This editorial will appear in Monday’s print edition.
Long ago, in a universe far away, the State of Washington had enough money to subsidize the education of students lingering in college long after their peers had moved on in life.
That day is gone, and lawmakers should make it official by passing Senate Bill 5868.
SB 5868 is straightforward: It would require so-called perpetual students in public colleges to bear 100 percent of the cost of their educational expenses.
This would apply to most undergraduate students who’ve accumulated more than 125 percent of the credits needed to graduate. It would not apply to dislocated workers being retrained for jobs, teachers continuing their educations or students who demonstrate that they haven’t been able to graduate for reasons beyond their control.
A university is a glorious place to pursue intellectual interests, explore career options and transition from adolescence to adulthood. That sometimes involves changing majors and following a less-than-direct route to a degree.

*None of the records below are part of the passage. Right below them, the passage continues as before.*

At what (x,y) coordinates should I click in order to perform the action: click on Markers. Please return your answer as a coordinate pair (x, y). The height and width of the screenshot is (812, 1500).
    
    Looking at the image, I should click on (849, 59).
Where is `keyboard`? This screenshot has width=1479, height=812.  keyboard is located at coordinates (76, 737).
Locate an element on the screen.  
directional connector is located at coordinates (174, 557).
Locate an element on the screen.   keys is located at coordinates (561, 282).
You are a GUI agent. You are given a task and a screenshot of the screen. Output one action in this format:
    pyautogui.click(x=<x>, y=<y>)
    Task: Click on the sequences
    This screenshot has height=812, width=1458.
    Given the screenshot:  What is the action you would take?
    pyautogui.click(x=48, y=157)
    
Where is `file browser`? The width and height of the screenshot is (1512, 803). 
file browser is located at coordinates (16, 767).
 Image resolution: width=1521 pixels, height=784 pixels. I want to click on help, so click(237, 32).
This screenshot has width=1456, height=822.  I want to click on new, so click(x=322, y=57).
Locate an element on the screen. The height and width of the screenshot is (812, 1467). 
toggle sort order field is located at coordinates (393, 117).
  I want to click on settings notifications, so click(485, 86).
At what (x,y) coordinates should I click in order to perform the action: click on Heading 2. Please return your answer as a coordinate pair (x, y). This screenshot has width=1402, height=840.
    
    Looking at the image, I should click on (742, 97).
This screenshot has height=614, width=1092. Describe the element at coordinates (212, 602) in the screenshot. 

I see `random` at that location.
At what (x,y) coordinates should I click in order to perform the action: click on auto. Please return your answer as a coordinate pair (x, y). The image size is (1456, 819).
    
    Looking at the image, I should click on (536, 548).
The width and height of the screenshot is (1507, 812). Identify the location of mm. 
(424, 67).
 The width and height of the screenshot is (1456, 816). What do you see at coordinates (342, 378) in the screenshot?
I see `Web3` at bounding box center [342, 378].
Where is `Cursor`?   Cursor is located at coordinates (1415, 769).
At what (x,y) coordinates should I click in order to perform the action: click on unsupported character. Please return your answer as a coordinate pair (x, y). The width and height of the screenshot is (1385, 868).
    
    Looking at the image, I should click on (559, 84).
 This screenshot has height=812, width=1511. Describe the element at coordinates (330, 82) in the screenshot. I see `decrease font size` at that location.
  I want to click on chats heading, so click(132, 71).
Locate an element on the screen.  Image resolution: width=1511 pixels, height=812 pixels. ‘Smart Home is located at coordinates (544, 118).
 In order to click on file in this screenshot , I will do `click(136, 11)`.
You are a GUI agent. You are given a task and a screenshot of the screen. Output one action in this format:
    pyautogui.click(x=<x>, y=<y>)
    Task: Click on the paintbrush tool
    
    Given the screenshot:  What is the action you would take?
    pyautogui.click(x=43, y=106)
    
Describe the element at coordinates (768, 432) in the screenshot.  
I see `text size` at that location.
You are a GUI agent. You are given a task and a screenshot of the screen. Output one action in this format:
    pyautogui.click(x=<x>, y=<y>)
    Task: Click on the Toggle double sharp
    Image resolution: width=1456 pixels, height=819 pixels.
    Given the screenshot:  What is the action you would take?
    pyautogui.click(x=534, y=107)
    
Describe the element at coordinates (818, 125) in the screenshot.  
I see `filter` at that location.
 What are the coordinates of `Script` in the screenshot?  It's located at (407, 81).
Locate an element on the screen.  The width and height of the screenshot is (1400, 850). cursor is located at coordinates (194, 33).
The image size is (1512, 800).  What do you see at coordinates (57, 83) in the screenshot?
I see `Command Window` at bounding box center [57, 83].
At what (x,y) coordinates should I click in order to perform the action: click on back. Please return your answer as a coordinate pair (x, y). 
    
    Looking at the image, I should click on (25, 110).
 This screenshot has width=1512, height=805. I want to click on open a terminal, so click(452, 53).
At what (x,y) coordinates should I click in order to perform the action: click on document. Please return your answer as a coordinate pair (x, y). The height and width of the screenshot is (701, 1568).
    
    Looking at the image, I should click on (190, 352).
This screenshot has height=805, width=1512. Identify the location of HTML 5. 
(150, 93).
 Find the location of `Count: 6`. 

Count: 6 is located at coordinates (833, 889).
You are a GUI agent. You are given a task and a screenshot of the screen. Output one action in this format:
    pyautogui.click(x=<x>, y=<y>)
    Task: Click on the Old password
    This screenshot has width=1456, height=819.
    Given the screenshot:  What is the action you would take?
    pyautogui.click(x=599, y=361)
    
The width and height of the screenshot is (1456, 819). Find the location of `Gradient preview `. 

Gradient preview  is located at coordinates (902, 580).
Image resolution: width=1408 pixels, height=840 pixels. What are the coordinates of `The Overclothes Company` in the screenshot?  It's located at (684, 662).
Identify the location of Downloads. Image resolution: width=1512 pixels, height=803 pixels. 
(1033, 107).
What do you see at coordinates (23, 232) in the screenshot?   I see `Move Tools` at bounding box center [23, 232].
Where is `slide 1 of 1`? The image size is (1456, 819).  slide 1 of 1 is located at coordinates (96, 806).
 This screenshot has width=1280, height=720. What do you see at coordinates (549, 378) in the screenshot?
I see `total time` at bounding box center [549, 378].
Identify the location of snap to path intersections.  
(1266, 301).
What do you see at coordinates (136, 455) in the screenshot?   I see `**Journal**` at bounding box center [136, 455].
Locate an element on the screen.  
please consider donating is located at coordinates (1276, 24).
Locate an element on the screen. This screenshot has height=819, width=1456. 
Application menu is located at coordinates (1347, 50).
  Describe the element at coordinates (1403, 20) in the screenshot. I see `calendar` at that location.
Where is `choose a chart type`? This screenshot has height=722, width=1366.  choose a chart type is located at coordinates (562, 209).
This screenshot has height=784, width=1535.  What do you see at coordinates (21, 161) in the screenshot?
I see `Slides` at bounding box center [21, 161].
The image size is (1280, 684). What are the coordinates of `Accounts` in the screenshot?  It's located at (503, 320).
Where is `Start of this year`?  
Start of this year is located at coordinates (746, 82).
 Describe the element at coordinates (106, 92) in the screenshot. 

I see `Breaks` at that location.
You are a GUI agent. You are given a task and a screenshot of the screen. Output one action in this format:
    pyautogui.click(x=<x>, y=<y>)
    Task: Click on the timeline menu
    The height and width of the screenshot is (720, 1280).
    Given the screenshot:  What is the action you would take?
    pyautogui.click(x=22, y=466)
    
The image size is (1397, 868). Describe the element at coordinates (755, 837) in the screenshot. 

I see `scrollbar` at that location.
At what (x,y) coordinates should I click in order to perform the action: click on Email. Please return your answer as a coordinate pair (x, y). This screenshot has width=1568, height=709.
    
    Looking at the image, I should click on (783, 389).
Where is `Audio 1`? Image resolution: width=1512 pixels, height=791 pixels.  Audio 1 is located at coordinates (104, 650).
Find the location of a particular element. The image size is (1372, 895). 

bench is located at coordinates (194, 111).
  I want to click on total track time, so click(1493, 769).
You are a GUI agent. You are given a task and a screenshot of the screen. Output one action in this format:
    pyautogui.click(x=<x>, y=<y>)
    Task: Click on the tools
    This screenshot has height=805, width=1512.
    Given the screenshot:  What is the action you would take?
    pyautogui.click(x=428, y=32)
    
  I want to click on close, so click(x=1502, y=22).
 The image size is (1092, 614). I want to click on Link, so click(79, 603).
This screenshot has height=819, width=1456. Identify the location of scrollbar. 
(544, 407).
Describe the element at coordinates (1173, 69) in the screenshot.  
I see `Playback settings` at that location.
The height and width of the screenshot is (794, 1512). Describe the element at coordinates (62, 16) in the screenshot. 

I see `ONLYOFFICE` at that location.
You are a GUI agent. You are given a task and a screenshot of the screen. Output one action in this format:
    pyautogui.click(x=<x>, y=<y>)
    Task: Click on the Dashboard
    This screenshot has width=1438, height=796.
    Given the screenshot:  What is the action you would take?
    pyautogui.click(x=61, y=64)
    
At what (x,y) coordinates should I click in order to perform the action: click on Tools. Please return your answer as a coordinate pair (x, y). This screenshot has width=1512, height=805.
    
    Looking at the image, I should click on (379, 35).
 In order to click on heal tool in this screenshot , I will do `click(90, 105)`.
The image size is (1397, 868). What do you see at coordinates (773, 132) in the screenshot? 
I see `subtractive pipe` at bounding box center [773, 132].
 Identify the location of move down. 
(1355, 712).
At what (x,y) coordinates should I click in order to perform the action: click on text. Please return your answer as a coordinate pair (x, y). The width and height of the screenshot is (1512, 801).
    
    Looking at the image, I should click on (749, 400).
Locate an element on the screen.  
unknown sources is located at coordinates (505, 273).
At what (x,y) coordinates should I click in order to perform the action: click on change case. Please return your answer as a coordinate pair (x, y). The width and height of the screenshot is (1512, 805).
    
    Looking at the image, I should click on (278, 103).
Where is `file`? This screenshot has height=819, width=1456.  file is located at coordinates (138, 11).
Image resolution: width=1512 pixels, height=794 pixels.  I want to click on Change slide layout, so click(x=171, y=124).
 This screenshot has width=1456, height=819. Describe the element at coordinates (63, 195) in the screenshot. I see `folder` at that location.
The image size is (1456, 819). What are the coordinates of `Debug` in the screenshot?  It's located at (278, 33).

Hanging around campus too long, though, gets to be a selfish proposition. The state pays close to half the actual cost of educating a student at public institutions. Any money spent subsidizing long, meandering academic careers is money not spent providing openings for other students who may be getting shut out of the system entirely.
This is one of the most obvious and justified economies the state can make as it starves higher education yet more this year.
Washington’s public colleges are likely to suffer spectacularly in the next biennium; the current fiscal crisis has forced Gov. Chris Gregoire to propose a truly draconian 11 percent cut to high ed funding over the next two years, and even that may look good after the Legislature finishes writing its own budget and doing its own damage.
Also, the Legislature has been unable to fully fund the state’s need grants for students of lower income. As a result, more than 20,000 eligible students are already frozen out of the financial aid that could help them stay in school.
Against this backdrop, it’s hard to argue for continued subsidies for years-long searches for identity and struggles to resolve What to Do with My Life.
The college years are as good a time as any to learn that the world can be a hard and unforgiving place. Campuses can’t be long-term sanctuaries from adulthood. Knowing that the price of education will double five-or-so years down the road will likely focus the minds of some freshmen marvelously.